HERE'S SOME CAREER advice for recent graduates from someone who knows: "Do yourself a favor and do not go to graduate school in the humanities. No, not even if you burn with a passion for your field of study that will not be denied. You CAN deny it, and in my opinion, you should."
That morsel comes from a woman who calls herself the Invisible Adjunct. She earned her doctorate in history in 1999 from a Top-10 department. She has spent the past five years fruitlessly looking for a good job, a tenure-track job. Instead, she has been stuck in part-time teaching positions -- "adjunct" positions, the fastest growing job category in academia, the kind where you make maybe $2,000 a semester, with no benefits, and none of the real professors know your name; the kind where you don't get an office and end up schlepping your papers around in a bag.

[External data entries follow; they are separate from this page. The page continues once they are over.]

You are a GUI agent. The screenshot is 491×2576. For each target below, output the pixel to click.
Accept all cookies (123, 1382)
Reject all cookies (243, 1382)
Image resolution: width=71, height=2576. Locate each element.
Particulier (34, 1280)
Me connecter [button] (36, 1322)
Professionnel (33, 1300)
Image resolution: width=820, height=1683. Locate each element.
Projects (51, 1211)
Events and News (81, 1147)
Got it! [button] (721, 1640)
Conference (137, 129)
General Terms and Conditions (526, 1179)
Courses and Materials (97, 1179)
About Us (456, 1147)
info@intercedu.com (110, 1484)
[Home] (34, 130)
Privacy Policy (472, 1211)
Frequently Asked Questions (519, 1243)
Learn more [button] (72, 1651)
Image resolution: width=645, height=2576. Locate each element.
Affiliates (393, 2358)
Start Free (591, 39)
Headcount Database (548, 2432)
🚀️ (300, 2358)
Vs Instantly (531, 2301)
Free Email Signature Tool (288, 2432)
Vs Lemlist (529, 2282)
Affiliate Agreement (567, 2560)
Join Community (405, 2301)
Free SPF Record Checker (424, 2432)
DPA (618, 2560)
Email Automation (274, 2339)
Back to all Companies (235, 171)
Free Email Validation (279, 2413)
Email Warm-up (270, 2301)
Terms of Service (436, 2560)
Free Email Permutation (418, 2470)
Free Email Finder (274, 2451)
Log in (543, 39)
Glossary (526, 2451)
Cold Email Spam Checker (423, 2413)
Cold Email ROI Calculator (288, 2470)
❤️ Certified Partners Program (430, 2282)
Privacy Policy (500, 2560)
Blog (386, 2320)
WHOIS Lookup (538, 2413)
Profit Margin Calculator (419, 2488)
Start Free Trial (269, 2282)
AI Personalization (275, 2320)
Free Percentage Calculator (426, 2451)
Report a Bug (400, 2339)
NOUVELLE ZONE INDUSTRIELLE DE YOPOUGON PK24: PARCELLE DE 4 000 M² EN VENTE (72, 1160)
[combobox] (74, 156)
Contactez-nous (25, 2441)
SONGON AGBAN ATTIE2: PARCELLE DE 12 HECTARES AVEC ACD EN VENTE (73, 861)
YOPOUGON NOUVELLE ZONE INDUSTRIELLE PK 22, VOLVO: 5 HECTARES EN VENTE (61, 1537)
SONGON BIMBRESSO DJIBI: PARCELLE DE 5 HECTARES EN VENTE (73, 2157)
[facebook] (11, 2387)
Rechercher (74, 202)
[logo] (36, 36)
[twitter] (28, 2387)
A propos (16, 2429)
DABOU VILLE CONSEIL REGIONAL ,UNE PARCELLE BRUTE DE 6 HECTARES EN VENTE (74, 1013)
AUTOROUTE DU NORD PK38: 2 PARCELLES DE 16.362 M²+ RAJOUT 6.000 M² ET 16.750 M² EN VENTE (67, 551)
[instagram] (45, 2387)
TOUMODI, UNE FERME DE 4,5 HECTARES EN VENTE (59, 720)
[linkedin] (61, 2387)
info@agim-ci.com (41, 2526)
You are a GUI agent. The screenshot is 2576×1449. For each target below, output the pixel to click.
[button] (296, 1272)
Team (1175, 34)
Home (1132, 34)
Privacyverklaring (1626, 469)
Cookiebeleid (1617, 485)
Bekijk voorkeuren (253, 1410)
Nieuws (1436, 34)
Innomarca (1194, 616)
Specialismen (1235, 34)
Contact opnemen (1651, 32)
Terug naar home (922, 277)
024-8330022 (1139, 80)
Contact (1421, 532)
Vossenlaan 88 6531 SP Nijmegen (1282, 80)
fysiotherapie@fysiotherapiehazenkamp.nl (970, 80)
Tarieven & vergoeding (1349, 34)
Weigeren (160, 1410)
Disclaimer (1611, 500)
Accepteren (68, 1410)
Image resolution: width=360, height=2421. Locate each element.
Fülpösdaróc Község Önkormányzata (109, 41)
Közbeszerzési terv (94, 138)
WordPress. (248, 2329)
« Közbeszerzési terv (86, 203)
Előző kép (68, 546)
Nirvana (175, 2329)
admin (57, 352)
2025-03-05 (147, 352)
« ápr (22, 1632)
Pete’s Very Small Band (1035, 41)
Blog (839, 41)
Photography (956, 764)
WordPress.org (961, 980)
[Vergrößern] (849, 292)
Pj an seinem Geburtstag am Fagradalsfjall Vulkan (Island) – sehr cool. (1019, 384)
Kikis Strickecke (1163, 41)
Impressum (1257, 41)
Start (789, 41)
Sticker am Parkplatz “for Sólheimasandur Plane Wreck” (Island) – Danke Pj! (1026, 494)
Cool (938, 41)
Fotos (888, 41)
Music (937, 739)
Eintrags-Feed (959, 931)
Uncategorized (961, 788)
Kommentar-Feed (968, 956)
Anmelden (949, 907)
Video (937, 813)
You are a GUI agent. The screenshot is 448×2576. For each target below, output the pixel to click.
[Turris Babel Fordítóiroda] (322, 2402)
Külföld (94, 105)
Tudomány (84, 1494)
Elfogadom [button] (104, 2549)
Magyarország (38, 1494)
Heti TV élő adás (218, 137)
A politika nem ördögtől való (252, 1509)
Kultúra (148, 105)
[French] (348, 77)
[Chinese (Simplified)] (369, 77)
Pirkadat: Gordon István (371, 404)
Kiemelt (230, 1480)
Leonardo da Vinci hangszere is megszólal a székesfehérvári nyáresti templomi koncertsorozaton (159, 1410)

For the last year, on her popular weblog, InvisibleAdjunct.com, this anonymous young woman -- a New Yorker in her 30s -- has been warning potential young dupes away from her own career path, riffing on the absurdities of academia, and mining her own feelings about it all. A few weeks ago, however, she announced that she was shutting down her blog and saying good-bye to the academy entirely.
Her valedictory posting last month attracted nearly 200 comments from readers, including a grateful farewell from Anthony Grafton, a star history professor at Princeton ( "Your blog has taught me so much," he wrote), and sent ripples through the blogosphere. She was a victim as well as an articulate critic of the hypocrisies and structural flaws of American higher education, and the message board on her blog had become a vital forum for the similarly disaffected.
"She created a conversation that let a lot of people in," says Timothy Burke, a tenured history professor at Swarthmore and an active blogger himself.
Few people realize how important part-time labor is to the modern university. According to the American Association of University Professors (AAUP), nearly 50 percent of all faculty positions are now part-time, non-tenure-track -- a proportion that has doubled since 1976. (Another 16 percent are full-time positions off the tenure track.)
"Adjuncts are like sherpas," says Patricia Lesko, editor-in-chief of Adjunct Advocate magazine, a bimonthly based in Ann
The Bay State is no stranger to the problem. At Emerson College, roughly half the courses are taught by part-time faculty. Last month, after a three-year struggle, adjuncts there finally won raises of 15 to 20 percent and some health benefits for long-term teachers. At UMass-Boston, where adjuncts teach three-fourths of all continuing education classes, they also get health insurance -- though this is rare.
At UMass-Amherst, meanwhile, adjuncts will very likely be an issue in upcoming negotiations between the administration and the faculty union (which includes adjuncts who work at least half-time). Since 1994, the number of full-time tenured faculty at UMass-Amherst has declined 17 percent, to 894, according to Dan Clawson, a sociologist and vice president of the union. Over the same period, the number of "contingent" faculty -- all teachers with no shot at tenure -- rose 61 percent, to 210.
In such a climate, even young scholars with glittering resumes -- like the Invisible Adjunct -- are out of luck. In five years, there were precisely two postings of full-time, tenured positions in her subspecialty of European history. Her first year on the market, she got a campus interview at a very prestigious university. Since then, barely a nibble.
Many tenured academics criticize the adjunct system as exploitative, though few have done anything about a system that lightens their own workload. But the blogosphere was also buzzing last week about the decision of Erin O'Connor, a tenured English professor at the University of Pennsylvania who writes the blog "Critical Mass," to ditch her lifetime job and nice salary to teach at an independent boarding school in the Berkshires. In addition to general frustration with academic culture, O'Connor cited disgust at the "abusive system" that "chewed [the Invisible Adjunct] up and spit her out."
Young scholars aren't the only victims of the adjunct system. "It feels like you are part of some kind of fraud against the students," the Invisible Adjunct said in an interview last week. "I am not part of the department in the way they assume I am."
Despite the recent accolades, she still doesn't want to reveal her identity, she explained, saying she felt vulnerable because of her professional failure and her openness about brushes with depression and other personal problems.
But it was her pointed, non-rancorous discussion of the warped academic job market that caught most people's attention. Culture war issues -- either from the left or right -- were basically a distraction, she thought: "Get with the program, people. The biggest threat both to academic freedom and to academic standards is the corporatization of the university."
While ambivalent about the angry activism of some of her colleagues, she's scathing about senior professors who brush off adjuncts' complaints as trivial. "Does it make sense," she said last week, "for a profession to present itself as a profession -- to encourage aspiring members -- and then half a decade or a decade later, say, `Sorry you're out of luck. But at least you're not picking tomatoes'? What kind of profession runs itself that way?"
The Invisible Adjunct has no idea what her next step will be, but let's hope she thinks long and hard before taking her husband's advice. He's pushing law school.